Two of Shetland’s best-known and best-loved poets will be in conversation with Jim Mainland at this event, introducing their new collections. Christine de Luca’s Veeve features a rich mix of poems in English and Shetlandic; Jen Hadfield’s The Stone Age focuses on landscape and language, and the diverse ways in which we see and experience the world.

The Stone Age

Jen Hadfield’s new collection is an astonished beholding of the wild landscape of her Shetland home, a tale of hard-won speech, and the balm of the silence it rides upon.

Veeve

This is Christine de Luca’s first full collection for some years, and has been hailed by Tom Pow as “alive with outward-looking, generous poems”.

Fri 20.30 Online £7.50

Jen Hadfield

Jen Hadfield’s fourth poetry collection The Stone Age explores neurodiversity and was published by Picador in March 2021. She is also working on a collection of essays about Shetland, where she lives. Passionately involved with the wild world, she uses poetry, lyrical essay and occasionally sculpture in cast porcelain, to try and share her intense experience of the here-and-now. Her work has garnered numerous awards, including the 2008 T.S.Eliot Prize for her second collection, Nigh-No-Place, (Bloodaxe). She has performed her work internationally, attending festivals and residencies in – amongst other countries - Iraq, New Zealand and Canada.
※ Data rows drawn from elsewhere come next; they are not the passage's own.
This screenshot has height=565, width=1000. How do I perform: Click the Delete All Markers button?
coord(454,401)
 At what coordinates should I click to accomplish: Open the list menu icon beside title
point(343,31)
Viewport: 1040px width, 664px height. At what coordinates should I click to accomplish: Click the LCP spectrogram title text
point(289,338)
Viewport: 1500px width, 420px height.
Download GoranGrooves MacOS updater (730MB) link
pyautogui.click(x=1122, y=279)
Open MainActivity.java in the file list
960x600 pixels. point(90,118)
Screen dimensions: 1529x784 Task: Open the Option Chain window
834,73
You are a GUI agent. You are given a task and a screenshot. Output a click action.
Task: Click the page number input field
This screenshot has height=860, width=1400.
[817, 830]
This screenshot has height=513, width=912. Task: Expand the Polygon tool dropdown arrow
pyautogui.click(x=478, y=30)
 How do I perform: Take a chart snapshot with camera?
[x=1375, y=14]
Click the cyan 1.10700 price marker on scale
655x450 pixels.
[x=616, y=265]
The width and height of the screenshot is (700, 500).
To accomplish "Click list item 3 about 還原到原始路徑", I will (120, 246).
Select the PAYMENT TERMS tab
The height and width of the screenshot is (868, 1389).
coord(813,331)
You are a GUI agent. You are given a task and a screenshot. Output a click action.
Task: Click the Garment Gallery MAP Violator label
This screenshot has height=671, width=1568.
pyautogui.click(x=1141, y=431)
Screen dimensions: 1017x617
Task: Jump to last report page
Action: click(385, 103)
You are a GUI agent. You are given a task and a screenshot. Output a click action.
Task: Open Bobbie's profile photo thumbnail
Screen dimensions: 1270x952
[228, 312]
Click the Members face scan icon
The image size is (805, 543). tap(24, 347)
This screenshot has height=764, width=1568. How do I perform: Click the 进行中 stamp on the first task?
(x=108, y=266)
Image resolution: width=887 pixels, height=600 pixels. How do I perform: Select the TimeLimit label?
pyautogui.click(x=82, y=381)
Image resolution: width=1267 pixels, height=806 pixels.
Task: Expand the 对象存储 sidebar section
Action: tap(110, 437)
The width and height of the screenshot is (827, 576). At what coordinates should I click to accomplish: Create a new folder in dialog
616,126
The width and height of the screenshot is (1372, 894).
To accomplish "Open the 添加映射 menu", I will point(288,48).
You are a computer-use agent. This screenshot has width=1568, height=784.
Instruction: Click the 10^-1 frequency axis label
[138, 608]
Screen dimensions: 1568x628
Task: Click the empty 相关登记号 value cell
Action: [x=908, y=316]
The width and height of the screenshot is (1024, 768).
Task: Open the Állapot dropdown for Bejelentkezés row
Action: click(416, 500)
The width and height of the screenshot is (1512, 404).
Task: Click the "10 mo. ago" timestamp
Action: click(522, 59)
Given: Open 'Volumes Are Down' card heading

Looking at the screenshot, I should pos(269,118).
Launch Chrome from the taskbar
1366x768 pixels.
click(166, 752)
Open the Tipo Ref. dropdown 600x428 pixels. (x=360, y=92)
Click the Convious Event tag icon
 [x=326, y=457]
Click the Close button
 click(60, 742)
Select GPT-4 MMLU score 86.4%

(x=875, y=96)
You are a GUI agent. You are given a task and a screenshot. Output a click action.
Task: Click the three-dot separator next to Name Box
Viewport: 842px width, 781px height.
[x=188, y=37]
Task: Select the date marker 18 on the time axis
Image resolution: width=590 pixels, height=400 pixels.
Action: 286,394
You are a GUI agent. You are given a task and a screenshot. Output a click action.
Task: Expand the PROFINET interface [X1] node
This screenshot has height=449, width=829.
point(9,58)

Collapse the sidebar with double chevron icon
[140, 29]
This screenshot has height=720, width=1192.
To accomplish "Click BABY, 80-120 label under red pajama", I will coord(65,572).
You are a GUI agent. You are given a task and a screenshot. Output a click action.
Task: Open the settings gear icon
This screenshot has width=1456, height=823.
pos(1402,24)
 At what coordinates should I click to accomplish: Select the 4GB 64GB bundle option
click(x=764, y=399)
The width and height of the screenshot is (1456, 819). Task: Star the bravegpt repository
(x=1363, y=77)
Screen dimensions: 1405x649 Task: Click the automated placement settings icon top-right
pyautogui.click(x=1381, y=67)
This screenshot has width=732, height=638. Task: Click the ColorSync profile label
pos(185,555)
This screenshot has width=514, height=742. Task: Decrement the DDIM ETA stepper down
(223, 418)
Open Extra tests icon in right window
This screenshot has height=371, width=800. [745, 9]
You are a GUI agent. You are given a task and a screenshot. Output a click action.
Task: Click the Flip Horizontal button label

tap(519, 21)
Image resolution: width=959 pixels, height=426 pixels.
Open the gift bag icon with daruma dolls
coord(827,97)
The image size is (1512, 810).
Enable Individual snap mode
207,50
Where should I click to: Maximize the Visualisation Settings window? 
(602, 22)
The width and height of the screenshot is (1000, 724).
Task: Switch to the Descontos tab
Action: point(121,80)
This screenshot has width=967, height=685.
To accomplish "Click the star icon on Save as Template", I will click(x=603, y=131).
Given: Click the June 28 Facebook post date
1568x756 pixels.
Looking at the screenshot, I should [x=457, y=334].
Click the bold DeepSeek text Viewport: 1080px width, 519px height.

She is a Creative Writing Teaching Fellow at Glasgow University and is building a house in Shetland, very slowly.

Christine De Luca

Christine De Luca (nee Pearson) was born and brought up in Shetland, spending her formative years in Waas (Walls) on the west side of the mainland. She now lives in Edinburgh. She writes in English and in Shetland dialect which is a blend of Old Scots with much Norse influence. Shetland dialect - or “Shetlandic” - is a lively mother tongue, still vibrant and enjoyed both for its onomatopoeic quality and its classlessness. Her main interest is poetry, but she is also active in promoting work with Shetland children and has written dialect stories for a range of age-groups. In addition to this, her first novel, And then forever was published in 2011. She was appointed Edinburgh’s poet laureate (Makar) for a three year period, between 2014 and 2017.